# Given entries:
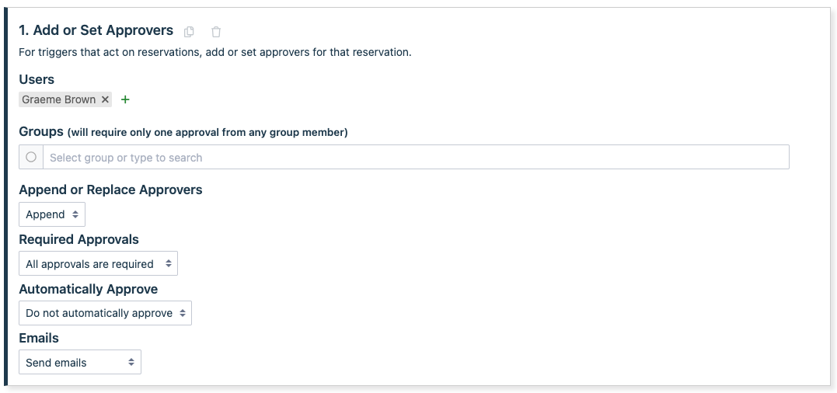837x393 pixels.
Task: Click the Emails field label
Action: (x=39, y=338)
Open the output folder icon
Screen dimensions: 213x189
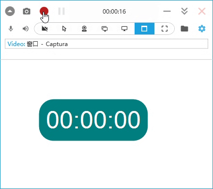pos(184,29)
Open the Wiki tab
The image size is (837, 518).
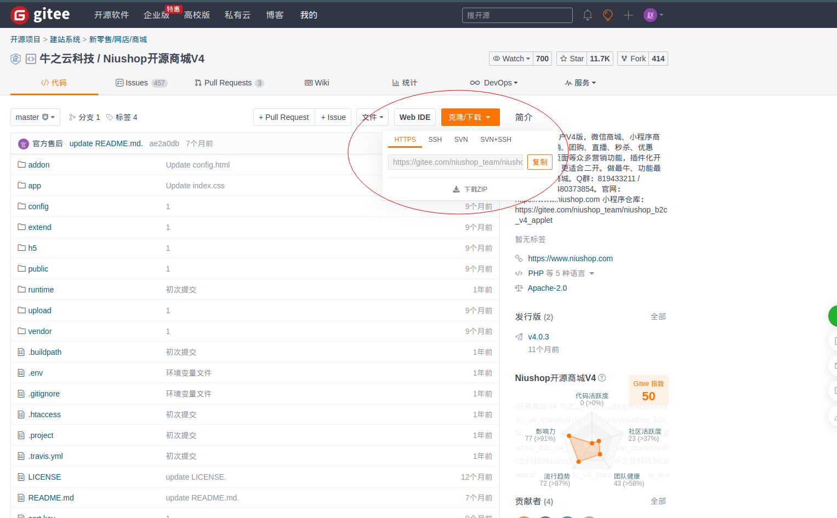click(317, 83)
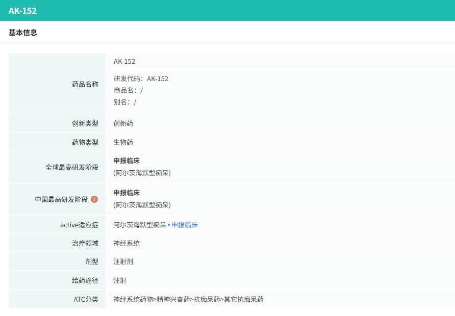
Task: Click the 注射剂 dosage form value
Action: pyautogui.click(x=123, y=261)
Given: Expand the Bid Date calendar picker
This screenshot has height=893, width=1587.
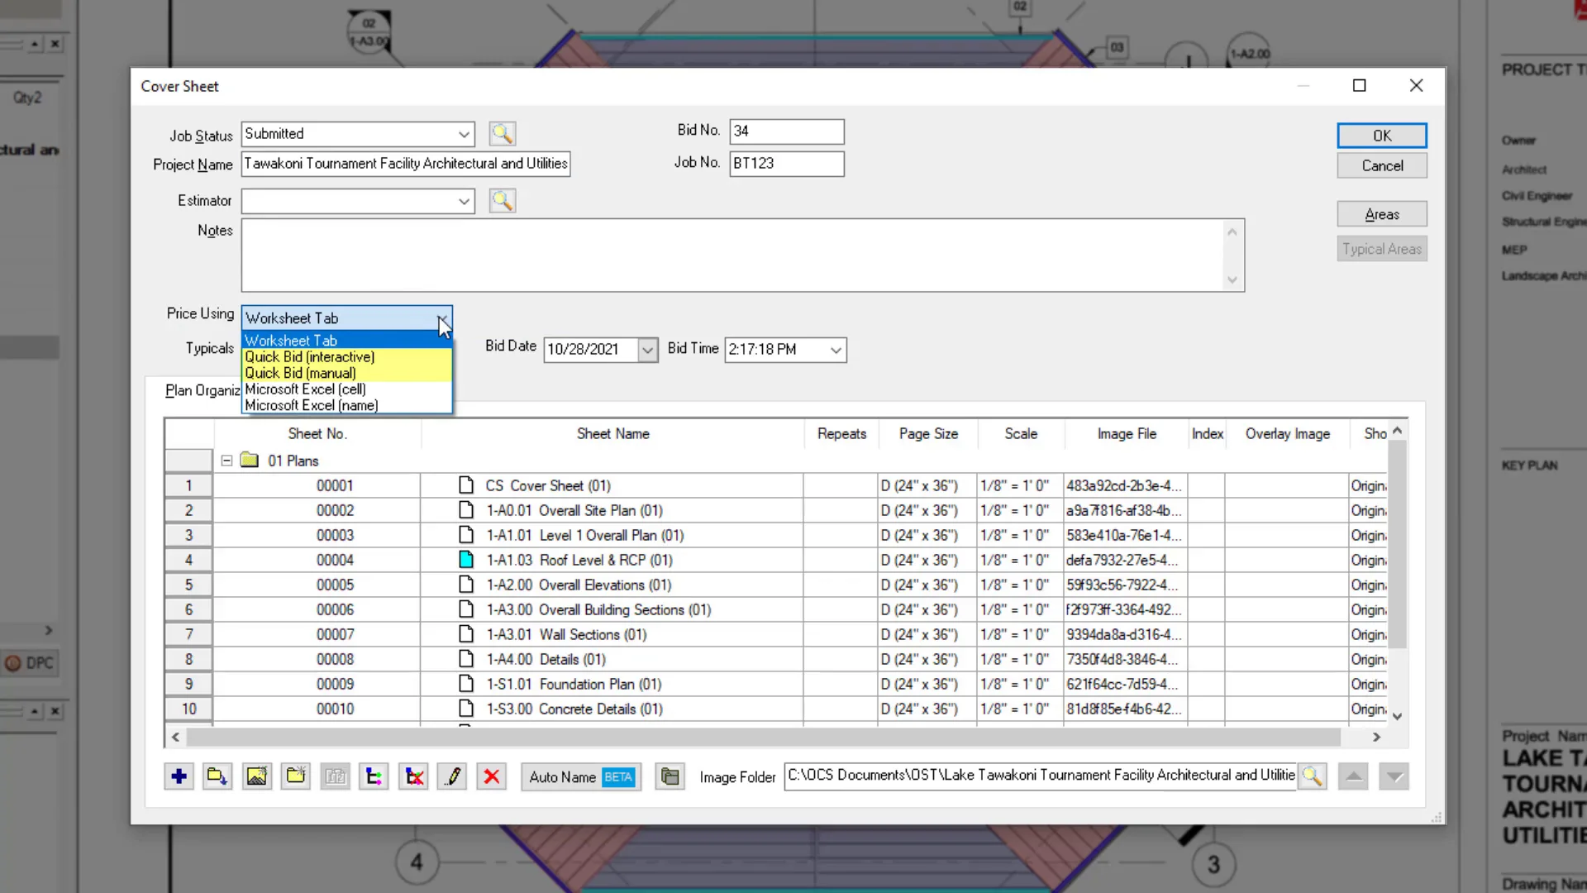Looking at the screenshot, I should point(650,349).
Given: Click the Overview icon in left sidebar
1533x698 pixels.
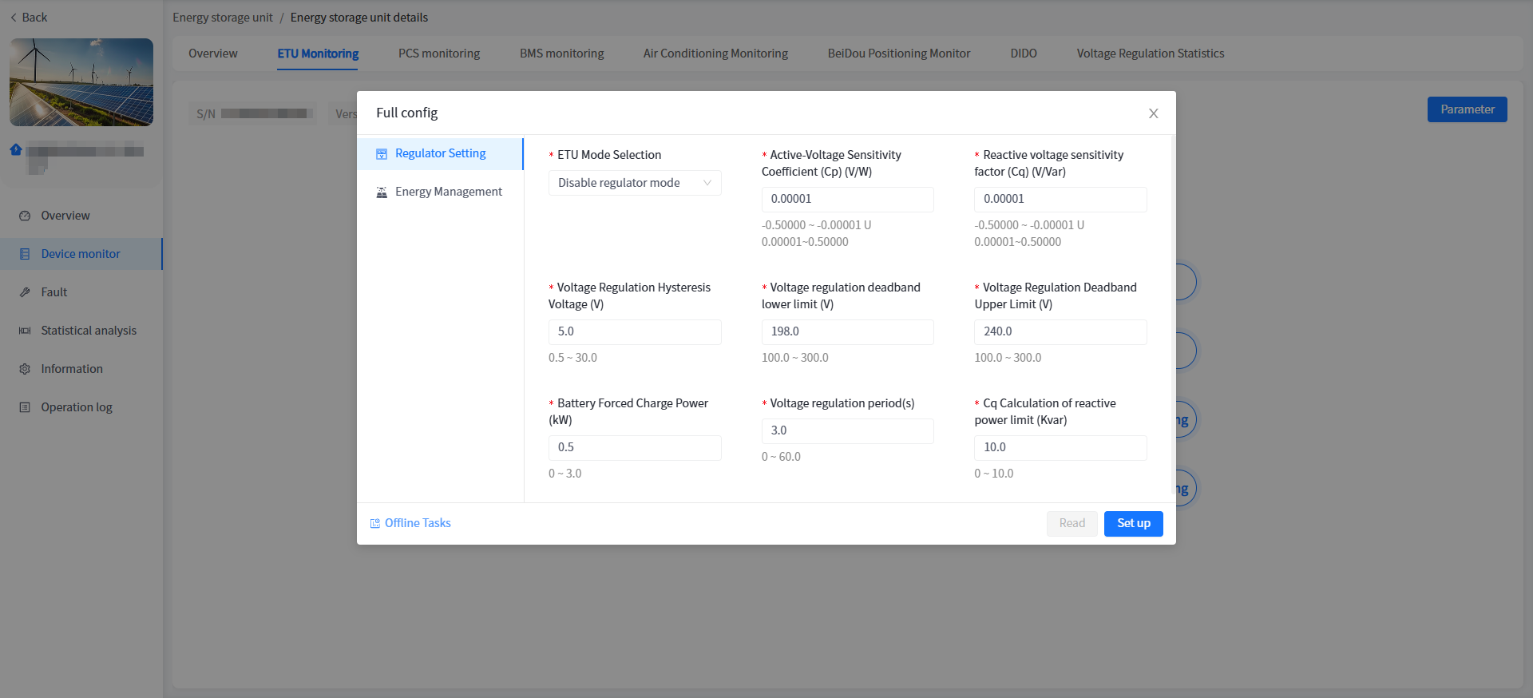Looking at the screenshot, I should [25, 216].
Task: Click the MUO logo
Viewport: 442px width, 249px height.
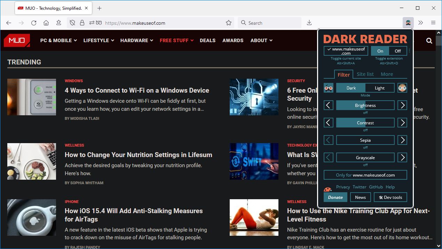Action: 17,40
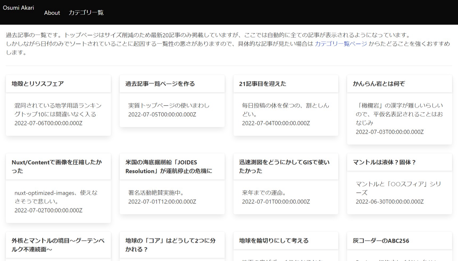Open the 地殻とリソスフェア article
458x261 pixels.
coord(37,83)
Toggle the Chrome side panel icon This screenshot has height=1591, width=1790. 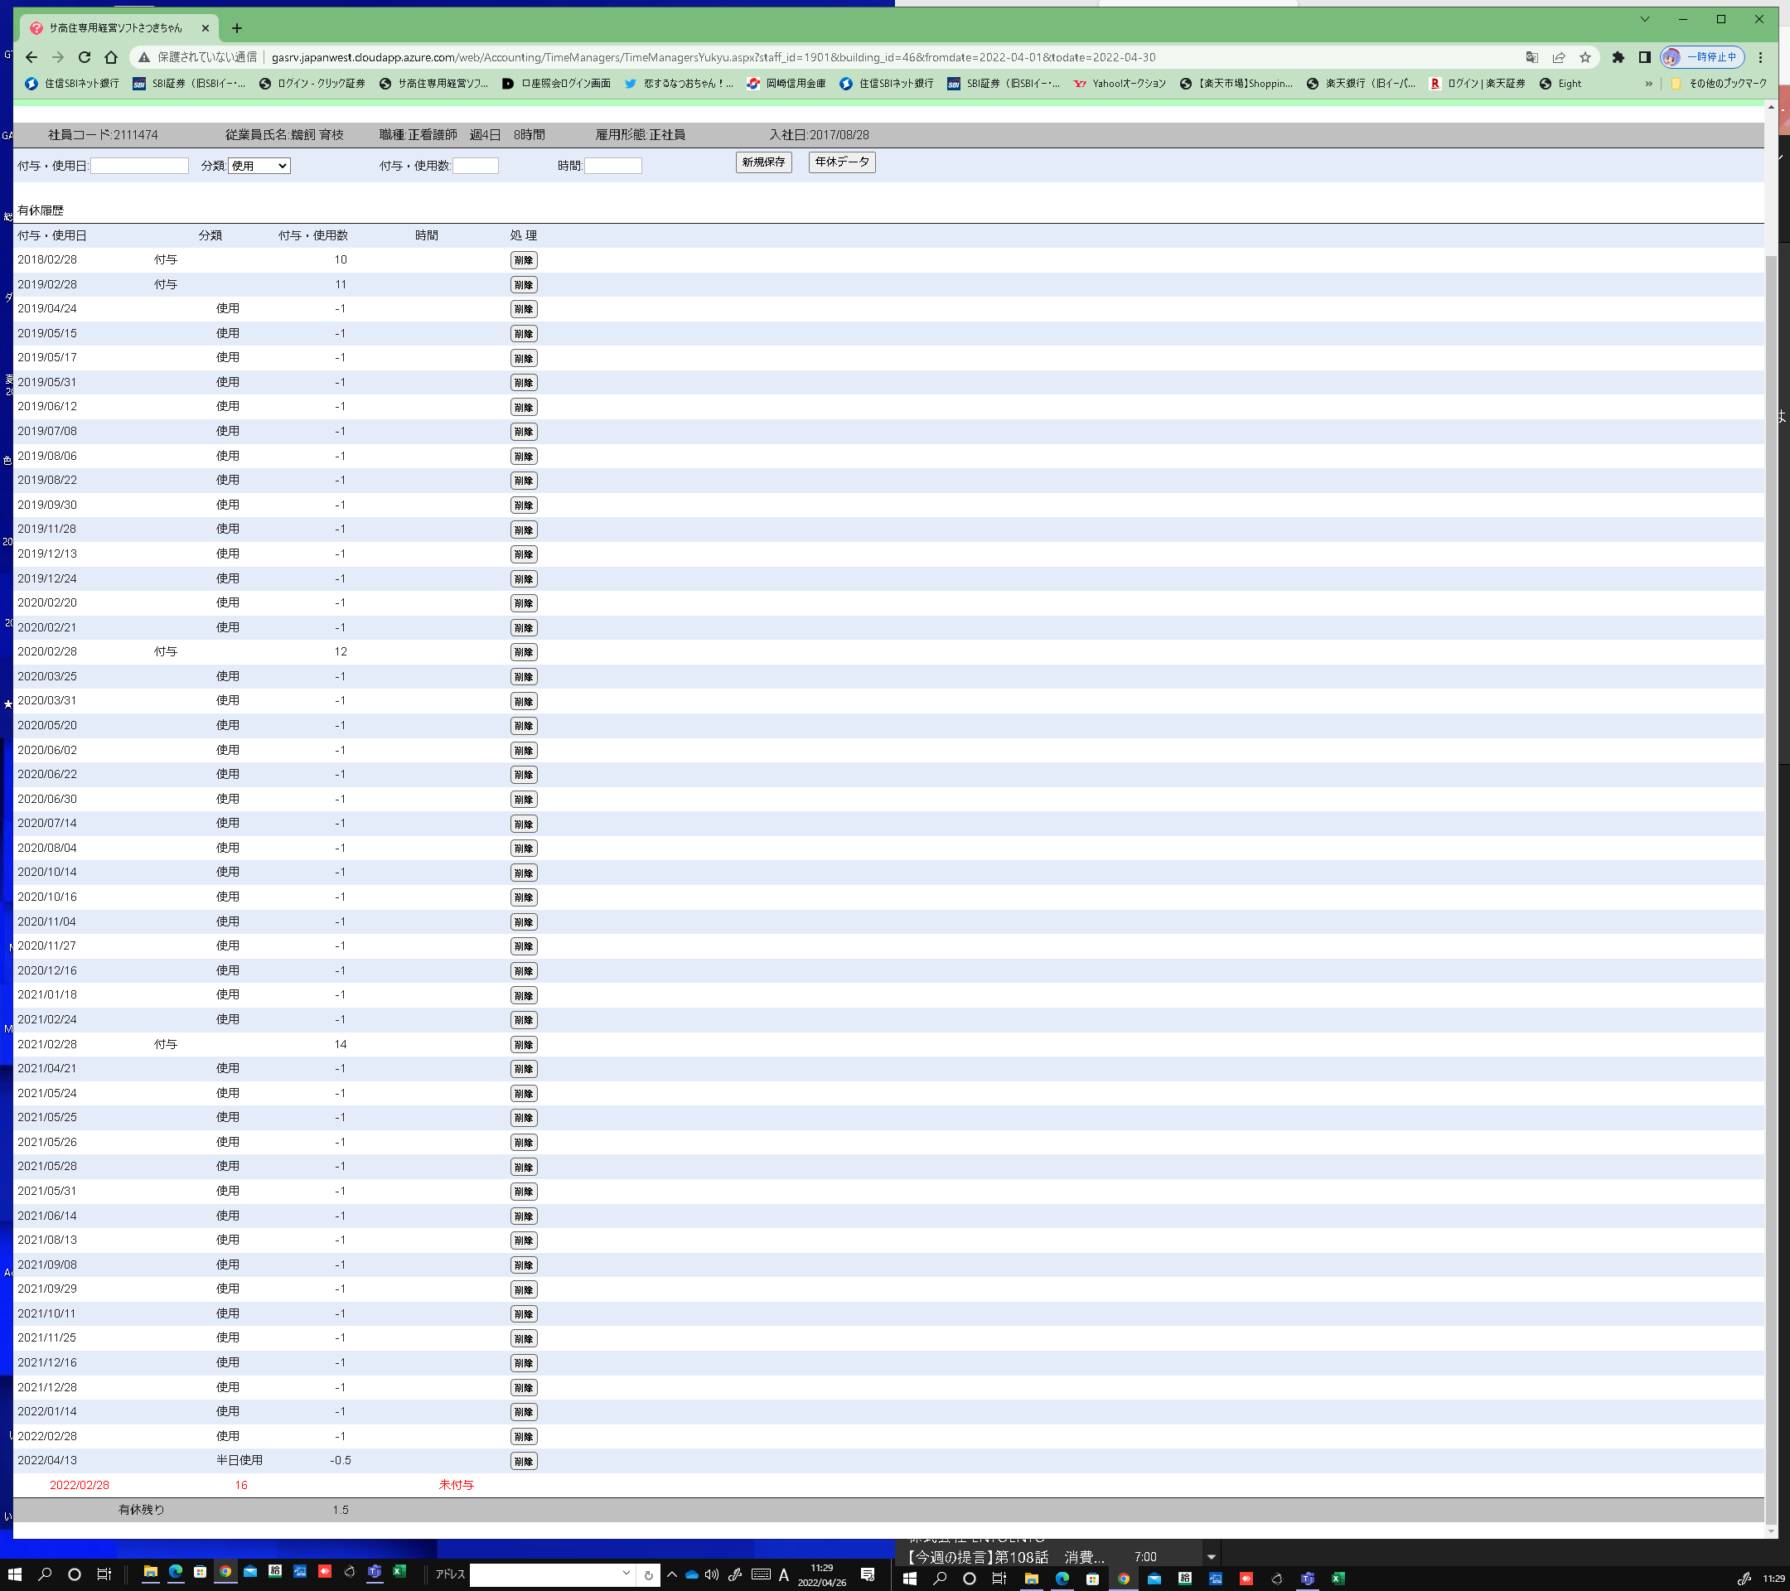click(x=1644, y=57)
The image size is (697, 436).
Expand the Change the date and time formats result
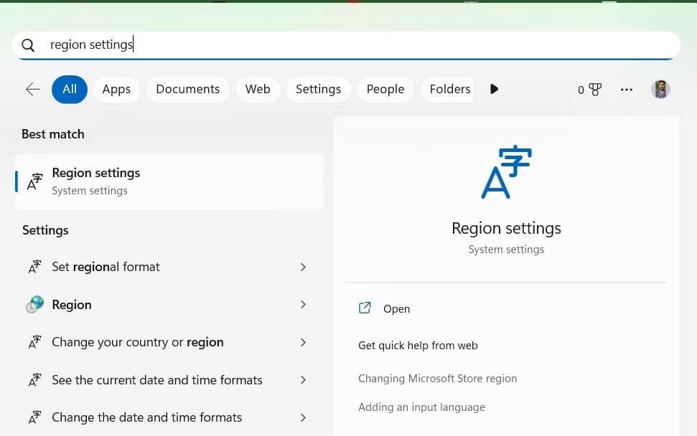pyautogui.click(x=303, y=417)
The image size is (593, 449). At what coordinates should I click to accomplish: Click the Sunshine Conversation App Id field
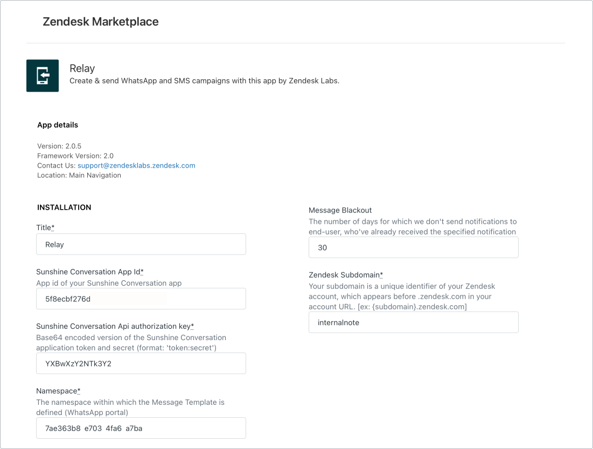pyautogui.click(x=141, y=299)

# Brief:
Extract each line of the data above that contains the string "Expand".

# Exercise result:
Given: Expand the Bid Date calendar picker
Expand the Change the date and time formats result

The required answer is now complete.